E para trazer esse relacionamento de Spike com seu laboratório e temática – expressões importantes, cruas e necessárias – a uma forma de conteúdo mais popular e acessível, a Netflix deu liberdade para fazê-lo a série de dez episódios Ela Quer Tudo, baseada quase que integralmente na história narrada em sua estreia como diretor. E Spike, já em 1986, praticamente já havia em mente sua forma narrativa, de contar suas histórias completamente ricas e analíticas sobre o negro, sobre sua morada discriminada pelo racismo estrutural e social imposto, sua inflamável cultura e sobre como irromper mitos, transformando diversos aspectos em um senso mais comum.

A série acompanha a história de Nora Darling (DeWanda Wise), uma jovem mulher negra, artista e retratista, que possui relações sexuais com três homens, cada um com características distintas. Jamie Overstreet (Lyriq Bent) é o mais velho, rico, com nuances galantes e eloquentes, mas que o torna em um ser protetor e conversador; Greer Childs (Cleo Anthony) é atraente, ousado e vaidoso, porém, arrogante e egoísta; e outro é Mars Blackmon (Anthony Ramos), o mais jovem. Engraçado, ativo e dinâmico. Mas imaturo e não sabe lidar com questões que exigem de mais paciência e sabedoria. Estes três são parte da vida de Nora, mesmo que Nora faça por garantir que é independente e alheia aos relacionamentos. Afinal, a mulher negra livre não está somente interligada com a forma com se vê em meio das outras pessoas, mas também como se percebe como é.

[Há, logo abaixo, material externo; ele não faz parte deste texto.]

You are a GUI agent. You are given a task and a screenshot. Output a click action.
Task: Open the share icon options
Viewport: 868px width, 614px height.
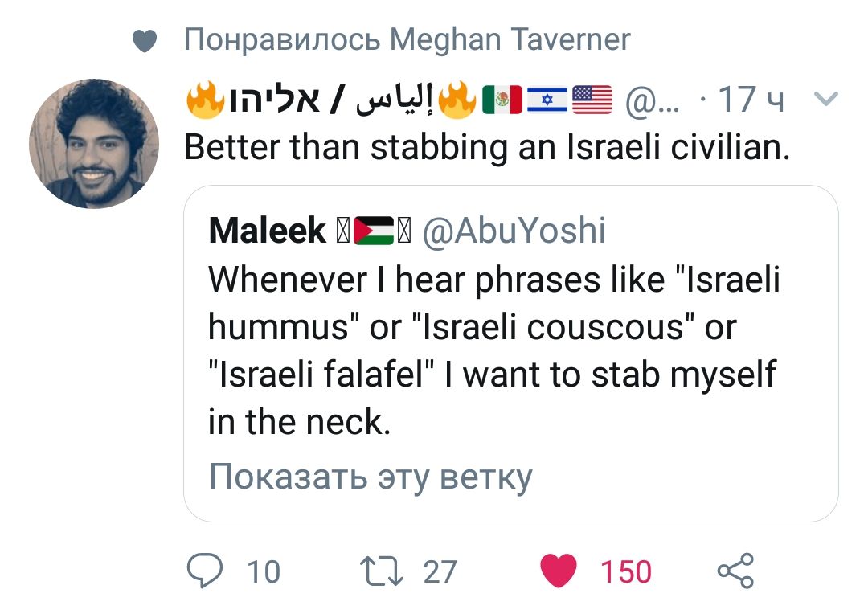point(735,571)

A série percorre seus dez episódios mudando formatos. Na maior parte do tempo, a direção e a câmera de Lee se molda no que já é de praxe: um movimento mais forte e rápido, transmitindo uma sensação de dinamismo e percepção em grupo. Porém, há momentos em que a série assume outra identidade de Lee: o estilo documental. Sequências onde os personagens falam diretamente ou indiretamente para a câmera, quebrando a quarta parede. Esse típico meio de comunicação dá embasamento às características mais pessoais e singulares de cada um, mas também são elos que conectam com a vontade de Spike. A comunicação feita de uma forma mais intimista e informal quebra uma suave frieza no tom que a série assume, e torna o público ativo dentro daquele processo de estudo, de aprendizado envolvendo todas as questões mais externas à produção.

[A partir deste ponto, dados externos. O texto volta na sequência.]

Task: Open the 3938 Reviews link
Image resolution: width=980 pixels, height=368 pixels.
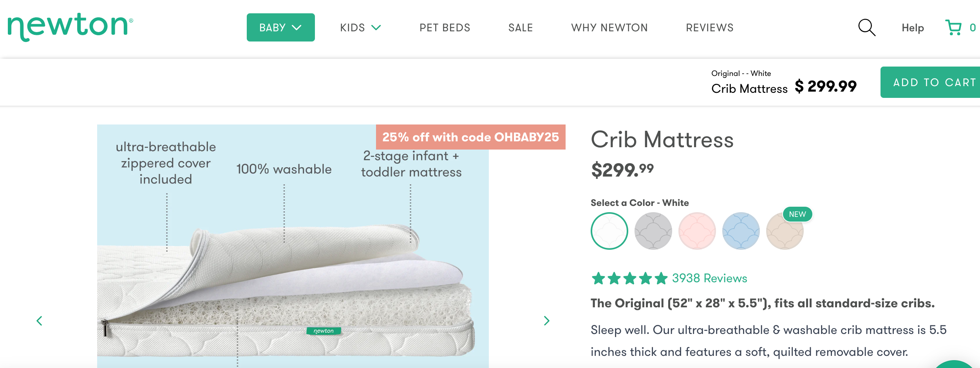Action: coord(709,278)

Situada em Brooklyn, um dos bairros famosos de Nova York, a ambientação como sempre é outro ponto forte do exercício contracultural que Spike gosta de imprimir em suas obras. Não apenas para destacar uma energia local, mas para usá-la a ponto de direcionar a miscigenação, o deslocamento causado por conta de questões étnicas e sociais. Seu filme mais recente, Chi-Raq, usou a cidade de Chicago para elaborar os conflitos em meio a temáticas latentes na sociedade. E claro que Ela Quer Tudo também há esses pequenos fechos de pontuação civil. Não que séries e filmes debatendo racismo, exotização da mulher negra e estudos demográficos e outros atenuantes seja desvalorizado em meio ao conteúdo narrativo próprio. Em fato, a série escrita e dirigida por Lee concentra um poder e uma manifestação explícita ao mesclar esses núcleos. Nada se perde ao dar espaço para que o outro ganhe mais espaço. Afinal, espaço – pode-se entender representatividade – do negro na arte, na cultura como geral e dentro de sua própria liberdade é a via por onde os dez episódios são contados.

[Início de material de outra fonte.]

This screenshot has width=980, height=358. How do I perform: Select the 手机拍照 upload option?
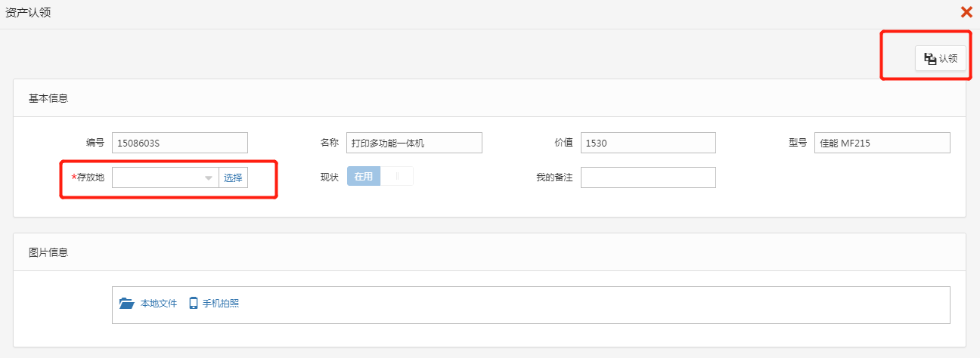tap(221, 304)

A história de Nora, e não querendo fazer comparações com o filme, ´da um senso de urgência para suas apreensões e visualizações. Das expectativas com a profissão, com seu lugar na cultural e na forma com enxerga o relacionamento e toda a possível carga de comprometimento que é ligado junto. E como é difícil escapar quando os homens ainda estão inertes aos conceitos patriarcais; da posse, dos ideais machistas sobre a vestimenta e o comportamento da mulher, mesmo que haja nenhuma sinalização de comprometimento. A personagem principal expõe com precisão todas as problemáticas envolvidas em sua particular jornada, dando a entender que sua caracterização foi feita a partir de outras mulheres negras envolvidas na produção. Alguns episódios foram escritos por elas, como Radha Blank e Lynn Nottage, abordando essas particularidades da mulher negra e sua liberdade, sua manifestação e força contra o racismo e objetificação.

A fundamentação, a mensagem e as motivações que levaram Spike Lee a “reprisar” Ela Quer Tudo, apesar de serem em aspecto geral as mesmas envoltas na produção original, se transformaram com o passar de 3 décadas. E isso coloca esses debates cada vez mais em uma posição necessária, de merecimento. Em caráter técnico e social, em forma e conteúdo, Ela Quer Tudo é iminente e muito além de uma espécie de re-imaginação. É um processo um pouco diferente de contar as histórias tão bem ditas de maneira crua, sensível e incisiva de Lee.